Ad una prima vista, il ritmo può sembrare allegria, ma quando si osserva il meccanismo della vita sociale e la schiavitù dolorosa degli uomini e la macchina assieme si comprende quella tipica angoscia vuota che rende perdonabile, per evasione, anche il crimine e il banditismo”, continuava.

Ma, al di là del ritmo frenetico, della mancanza di umanità o della denuncia della schiavitù, dopo aver lasciato New York confessava che si era [come] separato da essa “con emozione e con ammirazione profonda” e che durante la sua permanenza “aveva ricevuto l’esperienza più utile della sua vita”.

Il 18 giugno 1930, Lorca tornò a New York proveniente da L’Avana a bordo della nave Manuel Arnús. Ma il suo visto era scaduto e non poté toccare terra, cosicché dovette contemplare la città dall’imbarcazione dove organizzò un pranzo con alcuni degli amici che si avvicinarono a salutarlo. Questo mercoledì saranno pertanto novanta anni dall’ultimo giorno del poeta a New York.

 

Written by Lorenzo Spurio

 

Note

[1] Gli incontri si sono tenuti secondo il seguente calendario: il 29/03/2019 alla Sala Conferenze dell’InformaGiovani di Ancona, il 13/04/2019 alla Stanza della Poesia di Palazzo Ducale di Genova, il 14/04/2019 al Poggio Orto Bar di La Spezia e il 25/07/2019 alla Biblioteca Civica “Romolo Spezioli” di Fermo.

[2] Sito Listin Diario

[3] L’articolo usa il termine celebrar (“celebrare”) che sarebbe meglio riferibile a una messa o a un rito di altra natura, sicuramente non per un pranzo. Probabilmente l’autore dell’articolo intende sottolineare la centralità di questo evento accaduto – essendo stato, pur nella sua generalità dei contenuti, l’ultimo – e impiega il termine celebrare, come a volerlo innalzare per meglio renderlo visibile e dunque farne oggetto della sua documentazione. Ho deciso, per tali ragioni, di lasciarlo invariato, anche nella traduzione.

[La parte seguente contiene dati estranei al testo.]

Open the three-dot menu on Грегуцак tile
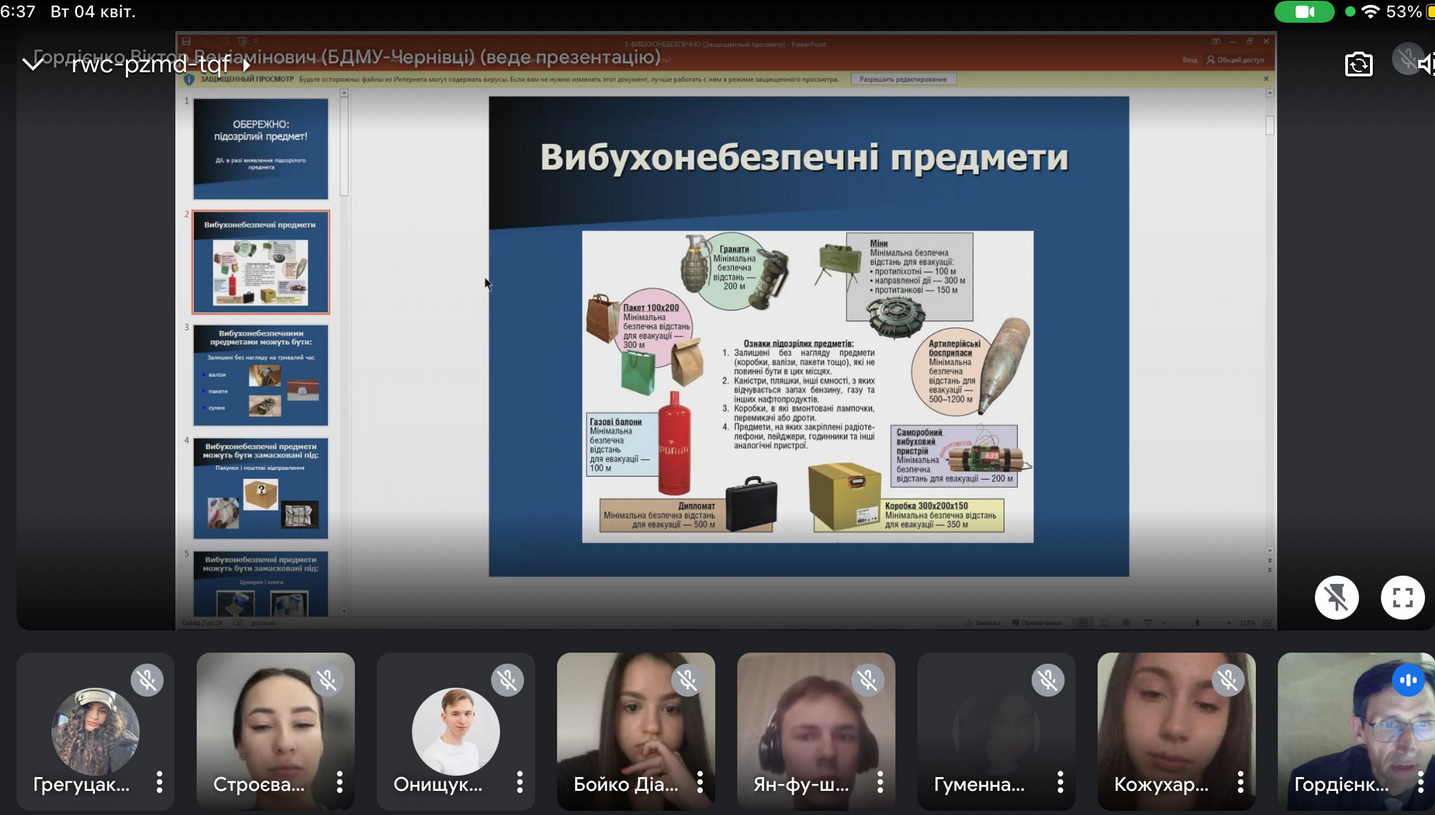coord(159,782)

[4] Di superficie lucida, avvicinandosi e con le giuste condizioni, è possibile vedere il paesaggio di grattacieli che la persona che osserva la palla si lascia alle spalle, vale a dire il loro riflesso.

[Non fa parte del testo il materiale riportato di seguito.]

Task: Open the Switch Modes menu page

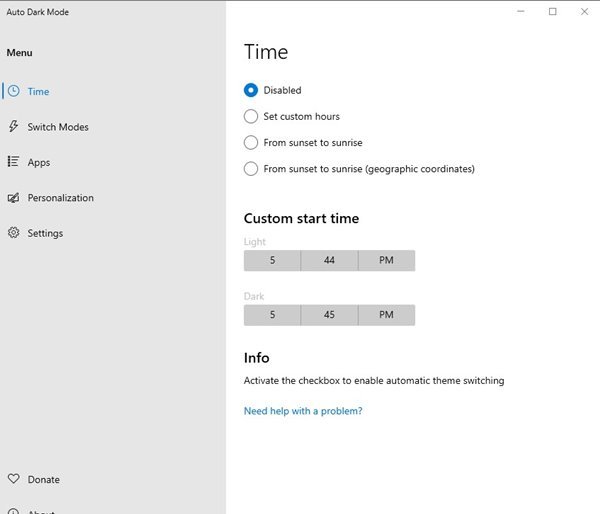Action: click(x=58, y=127)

[5] Il vito è una romanza, un canto popolare che appartiene alla tradizione andalusa che, come il jaleo e lo zorongo, Lorca conosceva molto bene. In un saggio di prossima uscita il critico Lucia Bonanni ha posto attenzione verso questo forma cantata richiamando alcuni versi di Lorca; in esso si legge: “Del vito Lorca fa menzione nel secondo quadro de Los títeres de cachiporra, facendo cantare a Rosita la strofa di quella danza, assai vivace anche nell’espressione e nel significato letterale: «Con il vito, vito, vito,/ con il vito sto morendo;/ sempre più, tesoro mio/io sento di stare ardendo»”.